Das Kreuz des Zitronenkraemers
„Wir sind sehr erfreut über Ihre Hilfsbereitschaft. Unser Hundeführer Herr Kramer wird mit Ihnen nun die Vorgehensweise besprechen.“
Herr Kramer erwies sich als netter, kooperativer Zeitgenosse. „Ich denke, es ist am sinnvollsten, wenn Sie uns zuerst ihre Ansitzeinrichtungen und auch eine eventuelle Jagdhütte zeigen. Herr Steinmetz befand sich zwar, wie die Spurensicherung ergeben hat, vermutlich hier am Tatort, aber leider kam die Vermisstenanzeige erst am Mittwoch bei uns an. Die Hunde konnten daher leider keine Witterung mehr aufnehmen.“
Hannes überlegte. „Na gut, am besten teilen wir uns in Gruppen auf, da wir über 28 Hochsitze und eine Jagdhütte verfügen. Wenn wir die alle zusammen begutachten, stehen wir uns nur gegenseitig in den Füßen und durch die vielen Fremdgerüche wird uns alles verstänkert, dass wir die nächsten Wochen nicht zu jagen brauchen! Wie viele Beamte sind denn dabei?“
„Wir sind zwölf. Vielleicht können jeweils drei im Team arbeiten?“
Hannes nickte und zog eine Revierkarte aus der Jackentasche. Schnell waren die Polizisten samt Hunden in Gruppen eingeteilt. Um 14:00 Uhr sollte am Sportplatz die Ergebnispräsentation erfolgen. Nachdem Hannes die Lage aller Hochsitze erklärt hatte, zogen die einzelnen Teams los.
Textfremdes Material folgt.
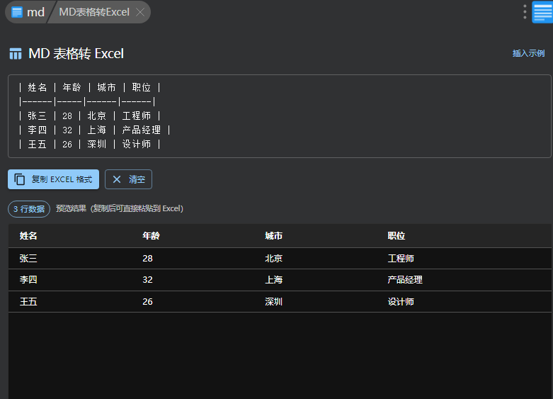Viewport: 553px width, 399px height.
Task: Select the 产品经理 cell in the preview
Action: click(x=405, y=280)
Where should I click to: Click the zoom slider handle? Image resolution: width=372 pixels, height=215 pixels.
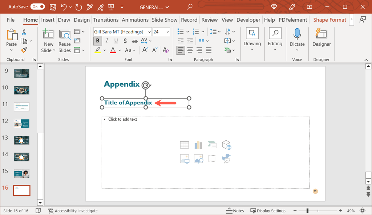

Der Jagdaufseher hatte das Revier in vier Bezirke eingeteilt: Weinberge, Golfplatzbiotop, Schleicher- und Enscherwald. Hannes selbst leitete die Gruppe im Enscherwald.
Um 10:00 Uhr fuhr der Suchtrupp dann zu fünft endlich los, das heißt Hannes mit drei Polizisten und zum Glück nur einem Hund. Gott sei Dank hatte er Paula zu Hause gelassen! So konnten sie wenigstens alle Sitze anfahren und mussten nicht die ganzen Wege zu Fuß bewältigen. Paula hätte niemals einen anderen Hund in ihrem Wagen akzeptiert. Hannes führte die Herren zunächst zum Sitz am Aulweiher. Die mächtige Schlafkanzel steht am Rande eines wunderschönen Reitweges. Von ihr aus bietet sich ein beeindruckender Blick in den gegenüberliegenden Steilhang und auf den malerischen kleinen Weiher. Im Inneren waren jedoch keine außergewöhnlichen Spuren festzustellen. Der wohl noch junge Schäferhund zeigte sich auch mehr an den noch frischen Sauwechseln interessiert, als an irgendeiner menschlichen Spur. Also ging es schnell weiter zum Sauerbrunnen, an dem ein fahrbarer Bauwagen stand. Hannes öffnete den Beamten das alte Vorhängeschloss, welches ungebetene Bewohner am Einzug in das gemütliche Einzimmerappartement hindern sollte. Hausten doch ständig nicht angemeldete Gastarbeiter in ihren Autos in dieser Gegend.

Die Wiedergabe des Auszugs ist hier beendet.